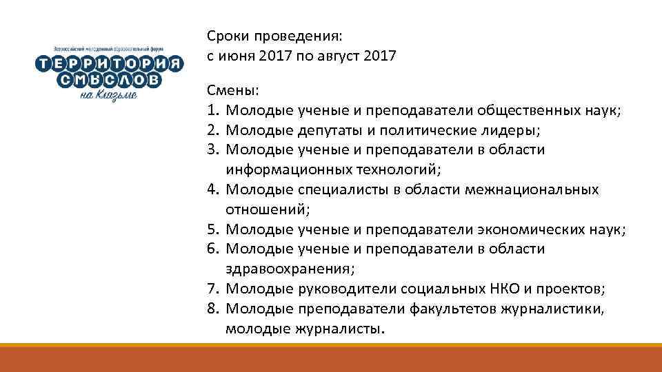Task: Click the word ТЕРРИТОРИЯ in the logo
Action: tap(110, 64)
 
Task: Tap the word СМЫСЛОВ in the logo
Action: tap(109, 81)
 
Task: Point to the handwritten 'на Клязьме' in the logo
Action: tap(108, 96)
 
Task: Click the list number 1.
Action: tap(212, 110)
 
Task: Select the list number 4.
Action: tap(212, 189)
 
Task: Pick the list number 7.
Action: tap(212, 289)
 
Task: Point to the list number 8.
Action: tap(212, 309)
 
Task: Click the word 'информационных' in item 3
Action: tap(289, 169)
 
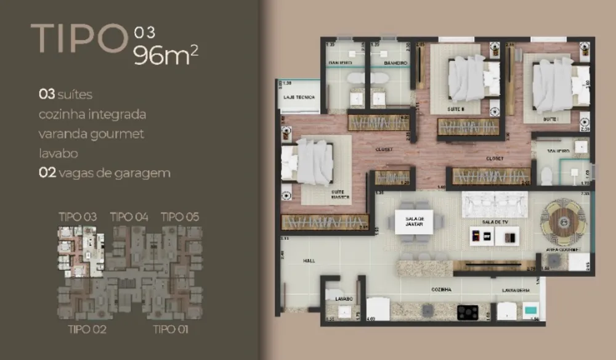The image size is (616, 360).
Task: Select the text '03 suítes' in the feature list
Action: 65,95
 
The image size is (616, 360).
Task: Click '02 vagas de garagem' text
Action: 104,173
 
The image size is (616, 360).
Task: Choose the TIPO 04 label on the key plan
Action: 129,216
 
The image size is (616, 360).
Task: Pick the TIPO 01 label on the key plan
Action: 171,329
==
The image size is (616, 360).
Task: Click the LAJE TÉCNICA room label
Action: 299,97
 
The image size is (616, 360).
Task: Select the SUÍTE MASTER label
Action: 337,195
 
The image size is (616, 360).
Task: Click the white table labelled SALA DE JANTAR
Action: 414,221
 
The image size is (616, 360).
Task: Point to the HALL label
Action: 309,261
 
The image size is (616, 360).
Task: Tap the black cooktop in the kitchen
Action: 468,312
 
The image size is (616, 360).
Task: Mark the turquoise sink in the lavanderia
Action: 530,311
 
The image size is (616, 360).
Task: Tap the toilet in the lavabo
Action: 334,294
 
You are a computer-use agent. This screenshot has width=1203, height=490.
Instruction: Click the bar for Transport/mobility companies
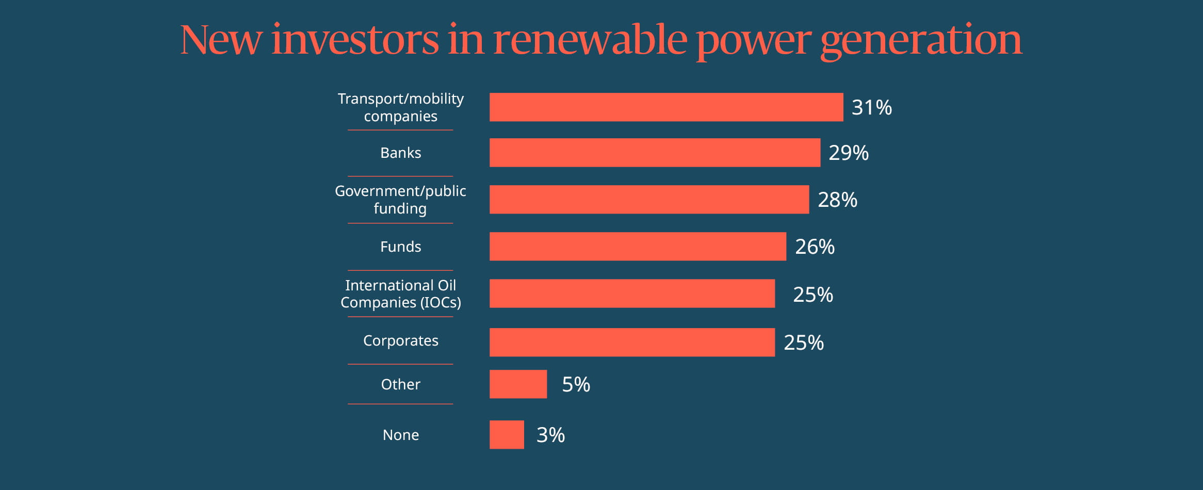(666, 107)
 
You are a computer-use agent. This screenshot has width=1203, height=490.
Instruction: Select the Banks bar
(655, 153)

→ **THE REQUEST**:
Format the rows as a JSON list of strings, one string per line, starting at the line that has "Task: Point to the handwritten" and stopping after the line that has "Action: 171,329". Skip blank lines and leave the pictures out.

→ **SOLUTION TO THIS PROBLEM**:
[
  "Task: Point to the handwritten 'на Клязьме' in the logo",
  "Action: tap(108, 96)",
  "Task: Click the list number 1.",
  "Action: tap(212, 110)",
  "Task: Select the list number 4.",
  "Action: tap(212, 189)",
  "Task: Pick the list number 7.",
  "Action: tap(212, 289)",
  "Task: Point to the list number 8.",
  "Action: tap(212, 309)",
  "Task: Click the word 'информационных' in item 3",
  "Action: tap(289, 169)",
  "The image size is (616, 360).",
  "Task: Select the text '03 suítes' in the feature list",
  "Action: 65,95",
  "The image size is (616, 360).",
  "Task: Click '02 vagas de garagem' text",
  "Action: 104,173",
  "The image size is (616, 360).",
  "Task: Choose the TIPO 04 label on the key plan",
  "Action: 129,216",
  "The image size is (616, 360).",
  "Task: Pick the TIPO 01 label on the key plan",
  "Action: 171,329"
]